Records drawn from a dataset
────────────────────

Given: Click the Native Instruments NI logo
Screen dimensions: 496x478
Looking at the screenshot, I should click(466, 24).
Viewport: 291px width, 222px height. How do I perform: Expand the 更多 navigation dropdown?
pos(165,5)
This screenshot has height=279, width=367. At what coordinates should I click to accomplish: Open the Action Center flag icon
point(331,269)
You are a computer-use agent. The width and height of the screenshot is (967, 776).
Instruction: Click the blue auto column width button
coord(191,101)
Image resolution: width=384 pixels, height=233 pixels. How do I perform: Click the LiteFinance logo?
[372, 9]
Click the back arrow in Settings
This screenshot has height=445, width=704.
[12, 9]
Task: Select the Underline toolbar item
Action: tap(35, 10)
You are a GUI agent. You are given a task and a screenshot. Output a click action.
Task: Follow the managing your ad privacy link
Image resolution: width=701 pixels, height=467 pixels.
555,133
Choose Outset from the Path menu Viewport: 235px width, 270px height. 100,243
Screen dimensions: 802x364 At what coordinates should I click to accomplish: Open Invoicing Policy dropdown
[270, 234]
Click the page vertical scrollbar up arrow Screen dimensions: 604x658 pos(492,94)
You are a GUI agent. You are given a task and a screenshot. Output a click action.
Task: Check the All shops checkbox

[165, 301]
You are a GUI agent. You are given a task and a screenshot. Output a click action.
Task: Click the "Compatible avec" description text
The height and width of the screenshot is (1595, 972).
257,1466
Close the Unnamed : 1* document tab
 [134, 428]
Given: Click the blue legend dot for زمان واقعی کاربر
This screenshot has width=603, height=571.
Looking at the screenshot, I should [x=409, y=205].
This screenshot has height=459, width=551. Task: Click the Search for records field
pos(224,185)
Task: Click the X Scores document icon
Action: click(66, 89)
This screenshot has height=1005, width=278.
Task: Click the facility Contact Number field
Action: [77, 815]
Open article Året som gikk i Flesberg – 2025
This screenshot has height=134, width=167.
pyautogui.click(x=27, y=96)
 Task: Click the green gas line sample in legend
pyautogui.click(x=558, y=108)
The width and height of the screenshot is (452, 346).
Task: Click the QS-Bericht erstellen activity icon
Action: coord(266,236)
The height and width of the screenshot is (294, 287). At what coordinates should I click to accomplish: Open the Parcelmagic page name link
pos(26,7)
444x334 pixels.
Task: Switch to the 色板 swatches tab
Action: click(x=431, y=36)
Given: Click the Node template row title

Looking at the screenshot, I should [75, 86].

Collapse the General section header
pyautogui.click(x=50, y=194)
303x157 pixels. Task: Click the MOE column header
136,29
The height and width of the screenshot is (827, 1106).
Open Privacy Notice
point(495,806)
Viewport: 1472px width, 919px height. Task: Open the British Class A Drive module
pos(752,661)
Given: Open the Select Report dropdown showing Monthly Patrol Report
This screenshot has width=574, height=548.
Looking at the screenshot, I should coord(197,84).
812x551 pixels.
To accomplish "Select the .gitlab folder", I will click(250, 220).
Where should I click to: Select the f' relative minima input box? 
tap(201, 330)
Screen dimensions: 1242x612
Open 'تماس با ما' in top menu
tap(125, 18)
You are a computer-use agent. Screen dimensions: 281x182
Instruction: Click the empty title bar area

────────────────────

Each line of the records should be transcribed without change.

Given: Click the Native Instruments NI logo
Screen dimensions: 496x478
Looking at the screenshot, I should click(466, 24).
Viewport: 291px width, 222px height. How do I perform: Expand the 更多 navigation dropdown?
pos(165,5)
This screenshot has height=279, width=367. At what coordinates should I click to accomplish: Open the Action Center flag icon
point(331,269)
You are a computer-use agent. The width and height of the screenshot is (967, 776).
Instruction: Click the blue auto column width button
coord(191,101)
Image resolution: width=384 pixels, height=233 pixels. How do I perform: Click the LiteFinance logo?
[372, 9]
Click the back arrow in Settings
This screenshot has height=445, width=704.
[12, 9]
Task: Select the Underline toolbar item
Action: tap(35, 10)
You are a GUI agent. You are given a task and a screenshot. Output a click action.
Task: Follow the managing your ad privacy link
Image resolution: width=701 pixels, height=467 pixels.
555,133
Choose Outset from the Path menu Viewport: 235px width, 270px height. 100,243
Screen dimensions: 802x364 At what coordinates should I click to accomplish: Open Invoicing Policy dropdown
[270, 234]
Click the page vertical scrollbar up arrow Screen dimensions: 604x658 pos(492,94)
You are a GUI agent. You are given a task and a screenshot. Output a click action.
Task: Check the All shops checkbox

[165, 301]
You are a GUI agent. You are given a task and a screenshot. Output a click action.
Task: Click the "Compatible avec" description text
The height and width of the screenshot is (1595, 972).
257,1466
Close the Unnamed : 1* document tab
 [134, 428]
Given: Click the blue legend dot for زمان واقعی کاربر
This screenshot has width=603, height=571.
Looking at the screenshot, I should [x=409, y=205].
This screenshot has height=459, width=551. Task: Click the Search for records field
pos(224,185)
Task: Click the X Scores document icon
Action: click(66, 89)
This screenshot has height=1005, width=278.
Task: Click the facility Contact Number field
Action: [77, 815]
Open article Året som gikk i Flesberg – 2025
This screenshot has height=134, width=167.
pyautogui.click(x=27, y=96)
 Task: Click the green gas line sample in legend
pyautogui.click(x=558, y=108)
The width and height of the screenshot is (452, 346).
Task: Click the QS-Bericht erstellen activity icon
Action: coord(266,236)
The height and width of the screenshot is (294, 287). At what coordinates should I click to accomplish: Open the Parcelmagic page name link
pos(26,7)
444x334 pixels.
Task: Switch to the 色板 swatches tab
Action: click(x=431, y=36)
Given: Click the Node template row title

Looking at the screenshot, I should [75, 86].

Collapse the General section header
pyautogui.click(x=50, y=194)
303x157 pixels. Task: Click the MOE column header
136,29
The height and width of the screenshot is (827, 1106).
Open Privacy Notice
point(495,806)
Viewport: 1472px width, 919px height. Task: Open the British Class A Drive module
pos(752,661)
Given: Open the Select Report dropdown showing Monthly Patrol Report
This screenshot has width=574, height=548.
Looking at the screenshot, I should coord(197,84).
812x551 pixels.
To accomplish "Select the .gitlab folder", I will click(250, 220).
Where should I click to: Select the f' relative minima input box? 
tap(201, 330)
Screen dimensions: 1242x612
Open 'تماس با ما' in top menu
tap(125, 18)
You are a computer-use agent. Screen dimensions: 281x182
Instruction: Click the empty title bar area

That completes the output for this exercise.